The Texas Workforce Commission, which oversees unemployment benefits and other services for the nation's second-most populous state, worked with Accenture PLC to develop an artificial-intelligence system for steering inquiries using chatbots.
For Amazon, the new business from overburdened states is a bright spot in the company's bid to work with governments. Amazon is fighting the award of a more than $10 billion cloud-computing contract from the Defense Department to Microsoft Corp., arguing that criticism by President Trump of the contract process and of Amazon itself played an unfair role in the Pentagon's decision.
Members of the House Judiciary Committee recently called on Amazon Chairman and CEO Jeff Bezos to testify on its private-label practices after a Wall Street Journal article detailed the company's use of third-party-seller data to develop its own products.
Rhode Island turned to Amazon Web Services for help in April when its old computer systems and outdated call center became overwhelmed by the number of individuals seeking unemployment assistance during the coronavirus pandemic. The state's labor department drew on some of the federal dollars awarded in a stimulus package. As of the end of April, Rhode Island had paid about $300,000 for the new Amazon technology.
Amazon and a Providence, R.I.-based nonprofit called Research Improving People's Lives developed an online application that accepts benefits applications from independent contractors and other employees made newly eligible by the federal stimulus bill. The changes allowed Rhode Island's labor department to be among the first states to begin rolling out the federal program.
Rhode Island also replaced call-center technology with the same system Amazon uses to handle call and internet volume during Black Friday sales events before Christmas. The cloud-based technology allowed the Rhode Island labor department to change from using 74 phone lines that left callers waiting for minutes to a system that can take 1,000 calls a second.
"Nobody who tried to certify in Rhode Island yesterday got a busy signal, " said Scott Jensen, director of the Rhode Island labor department, after the new call system was launched in April. About 75,000 Rhode Islanders were able to file claims on the phone the first day the system was implemented, an Amazon spokeswoman said.
In the early stages, Amazon is handling the bulk of the technical work to revamp the Rhode Island labor department's system. Amazon developers will stay on for the next year and help train state government staff to maintain the system after Amazon staff leave, a Rhode Island labor department spokeswoman said.
Kansas is still grappling with legacy technologies, said Delia Garcia, the state's secretary of labor. Individuals are accustomed to the quick satisfaction and ease that comes with shopping on sites such as Amazon, she said.

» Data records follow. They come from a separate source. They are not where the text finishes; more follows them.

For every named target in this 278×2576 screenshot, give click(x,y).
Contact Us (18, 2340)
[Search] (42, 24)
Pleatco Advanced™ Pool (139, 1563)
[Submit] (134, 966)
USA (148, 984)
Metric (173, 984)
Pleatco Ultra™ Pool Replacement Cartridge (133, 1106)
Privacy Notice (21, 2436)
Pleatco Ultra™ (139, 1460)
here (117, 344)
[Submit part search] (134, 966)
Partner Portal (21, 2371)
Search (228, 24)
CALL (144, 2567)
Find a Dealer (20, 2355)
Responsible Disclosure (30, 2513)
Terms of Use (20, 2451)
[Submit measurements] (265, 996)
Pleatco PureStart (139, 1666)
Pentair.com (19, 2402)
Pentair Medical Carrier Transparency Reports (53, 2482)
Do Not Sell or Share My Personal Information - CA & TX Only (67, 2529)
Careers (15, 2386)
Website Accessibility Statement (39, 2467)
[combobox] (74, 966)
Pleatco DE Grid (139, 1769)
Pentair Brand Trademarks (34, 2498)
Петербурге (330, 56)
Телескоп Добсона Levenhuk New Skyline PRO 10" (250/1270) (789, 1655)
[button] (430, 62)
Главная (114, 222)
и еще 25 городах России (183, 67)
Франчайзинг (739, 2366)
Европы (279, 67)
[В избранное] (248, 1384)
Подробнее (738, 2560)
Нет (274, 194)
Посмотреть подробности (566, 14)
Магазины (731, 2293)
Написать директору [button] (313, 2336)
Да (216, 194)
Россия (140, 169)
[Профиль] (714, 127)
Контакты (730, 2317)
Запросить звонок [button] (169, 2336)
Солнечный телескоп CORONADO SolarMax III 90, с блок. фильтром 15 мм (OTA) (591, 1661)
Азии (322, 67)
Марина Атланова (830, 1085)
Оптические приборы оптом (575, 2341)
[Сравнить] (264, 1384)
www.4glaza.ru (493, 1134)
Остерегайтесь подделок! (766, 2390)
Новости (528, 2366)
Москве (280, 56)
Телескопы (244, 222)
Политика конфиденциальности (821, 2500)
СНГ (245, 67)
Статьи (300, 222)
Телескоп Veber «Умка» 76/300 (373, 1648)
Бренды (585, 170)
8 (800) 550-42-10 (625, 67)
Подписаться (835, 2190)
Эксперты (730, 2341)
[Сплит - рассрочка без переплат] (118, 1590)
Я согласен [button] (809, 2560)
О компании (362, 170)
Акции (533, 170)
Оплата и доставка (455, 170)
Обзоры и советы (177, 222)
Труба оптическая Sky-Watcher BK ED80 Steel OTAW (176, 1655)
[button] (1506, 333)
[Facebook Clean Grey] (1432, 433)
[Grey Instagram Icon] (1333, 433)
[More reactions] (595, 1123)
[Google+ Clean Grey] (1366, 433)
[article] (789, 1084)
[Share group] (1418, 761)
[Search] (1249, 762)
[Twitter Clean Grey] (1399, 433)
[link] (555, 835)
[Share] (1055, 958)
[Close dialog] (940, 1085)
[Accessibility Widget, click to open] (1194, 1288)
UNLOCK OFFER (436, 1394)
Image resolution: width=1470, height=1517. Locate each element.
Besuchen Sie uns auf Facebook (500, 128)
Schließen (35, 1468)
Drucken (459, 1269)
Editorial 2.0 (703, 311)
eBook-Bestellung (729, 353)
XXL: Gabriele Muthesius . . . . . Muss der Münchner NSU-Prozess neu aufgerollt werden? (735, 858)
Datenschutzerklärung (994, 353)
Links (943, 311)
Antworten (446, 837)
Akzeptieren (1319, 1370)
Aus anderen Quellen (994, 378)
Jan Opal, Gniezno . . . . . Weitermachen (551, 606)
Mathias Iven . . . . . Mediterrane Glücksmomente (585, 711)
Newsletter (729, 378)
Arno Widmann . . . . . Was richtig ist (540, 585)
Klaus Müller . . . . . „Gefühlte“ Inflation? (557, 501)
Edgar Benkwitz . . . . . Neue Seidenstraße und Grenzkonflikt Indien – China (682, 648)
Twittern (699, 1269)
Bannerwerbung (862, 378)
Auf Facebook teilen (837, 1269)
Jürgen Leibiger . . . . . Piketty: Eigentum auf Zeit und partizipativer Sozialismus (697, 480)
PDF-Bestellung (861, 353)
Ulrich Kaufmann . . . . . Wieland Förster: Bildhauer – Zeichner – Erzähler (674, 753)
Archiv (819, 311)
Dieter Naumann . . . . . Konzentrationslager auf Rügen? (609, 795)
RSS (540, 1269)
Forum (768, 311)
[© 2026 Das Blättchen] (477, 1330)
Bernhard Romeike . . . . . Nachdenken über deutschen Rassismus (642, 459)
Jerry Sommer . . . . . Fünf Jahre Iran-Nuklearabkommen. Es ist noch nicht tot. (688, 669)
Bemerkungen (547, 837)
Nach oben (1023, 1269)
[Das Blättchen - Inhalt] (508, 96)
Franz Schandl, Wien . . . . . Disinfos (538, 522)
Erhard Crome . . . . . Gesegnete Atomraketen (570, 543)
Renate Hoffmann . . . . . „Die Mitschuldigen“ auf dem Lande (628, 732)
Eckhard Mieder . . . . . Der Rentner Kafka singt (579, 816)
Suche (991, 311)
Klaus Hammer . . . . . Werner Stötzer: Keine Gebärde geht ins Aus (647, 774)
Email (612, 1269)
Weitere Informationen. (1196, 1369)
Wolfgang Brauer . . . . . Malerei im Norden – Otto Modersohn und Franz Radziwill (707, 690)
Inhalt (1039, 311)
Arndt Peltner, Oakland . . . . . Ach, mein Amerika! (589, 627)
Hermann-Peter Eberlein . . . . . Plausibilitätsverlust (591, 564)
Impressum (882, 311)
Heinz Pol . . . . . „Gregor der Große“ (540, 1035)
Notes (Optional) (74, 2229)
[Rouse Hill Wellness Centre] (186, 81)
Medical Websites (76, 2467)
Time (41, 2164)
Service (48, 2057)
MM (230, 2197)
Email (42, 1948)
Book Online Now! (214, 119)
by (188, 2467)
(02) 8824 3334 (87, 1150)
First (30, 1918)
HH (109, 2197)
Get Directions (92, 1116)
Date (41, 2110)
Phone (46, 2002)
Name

"People are used to that, and then they have to go and file their unemployment claims on an antiquated system," Ms. Garcia said. "The public is floored, and as they should be."
The Kansas Department of Labor has spent about $75,000 through early May bringing on Amazon Web Services to help expand its unemployment call center. Ms. Garcia said because of the new technology, the department has quadrupled the number of calls it can handle compared with at the beginning of the pandemic.
Massachusetts was processing unemployment claims using Amazon's cloud technology before the coronavirus pandemic. In 2017, the state migrated its system to the cloud, said Charles Pearce, a Massachusetts labor department spokesman.
The state's online system has been able to handle the sharp rise in claims volume that caused many state websites to freeze. Massachusetts processed more than 400,000 continuing claims on Sunday, April 26. On average, it processes 20,000 claims on a typical Sunday, Mr. Pearce said.
Amazon is also helping Kentucky and West Virginia set up remote call centers to field unemployment inquiries, according to one of the company's filings with the Securities and Exchange Commission.